Raza Khadim, 32, who is Hazara, from a neighbouring province who lived half his life in Bamiyan, worked alongside New Zealand forces as an interpreter. He now lives in Hamilton, as do many of the interpreters who were granted New Zealand citizenship after their service.

New Zealanders deployed to Bamiyan base. YouTube / US Military Videos & Photos

The involvement over six years was so close he jokes: "I used to speak English. Now I speak Kiwi."

Khadim speaks highly of the attitude of New Zealand troops towards the locals. "The Kiwis had a different nature from what people had seen in the past. They had seen Russians, war and killing and then the Taliban. And then the Kiwis. I was like, look at this guys - why are they so happy all the time?

"I personally believe the PRT had quite a positive impact on the lives of the locals. If you look at Bamiyan, look at it from the day the PRT was established.

Raza Khadim was an interpreter for New Zealand forces in Bamiyan and now lives in Hamilton.
Raza Khadim was an interpreter for New Zealand forces in Bamiyan and now lives in Hamilton.

"If you compare those days you will see a difference. Not just a small difference but a major difference."

The contrast, too, goes back further to earlier conflicts in which "we have seen hundreds and thousands of people killed in the wars we had".

While New Zealanders moved in and out over six-month deployments, Khadim's continuous presence allowed an overview and perception his employers might not have had.

The road from Kabul used to be a 14-hour journey. Now, improved and sealed, it takes around four hours.

"Someone who comes in for six months might not notice that. But we knew that."

Providing security and development were major benefits, he said, along with the rule of law through training of police.

Bamiyan used to be cut off from the world during winter. For six to eight months of the year, heavy snow would restrict movement. "They now have good roads.

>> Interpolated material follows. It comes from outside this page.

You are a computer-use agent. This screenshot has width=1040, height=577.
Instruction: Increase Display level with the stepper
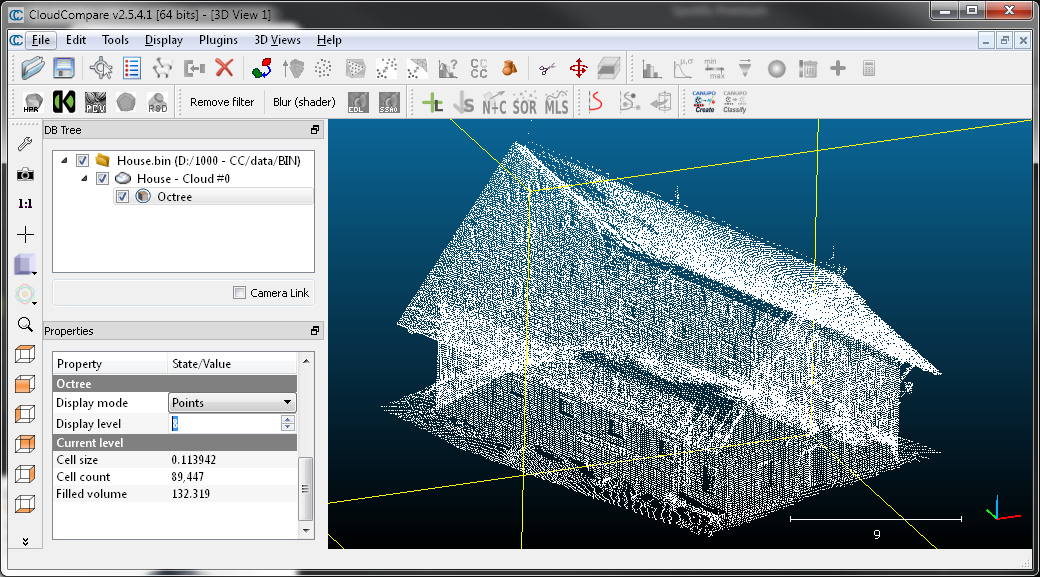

They have snow-clearing projects."

Schools have been opened, the business community supported, health clinics set up. "Hundreds of things done by the PRT have changed lives."

He acknowledges the loss of the eight lives - men the interpreters had worked alongside.

"Losing those lives, it was unfortunate. Anyone who has lost someone in war knows. Every Afghan would know that because all of us have lost someone.

"With the loss of their lives, they have made Afghanistan a better place for hundreds of thousands of people."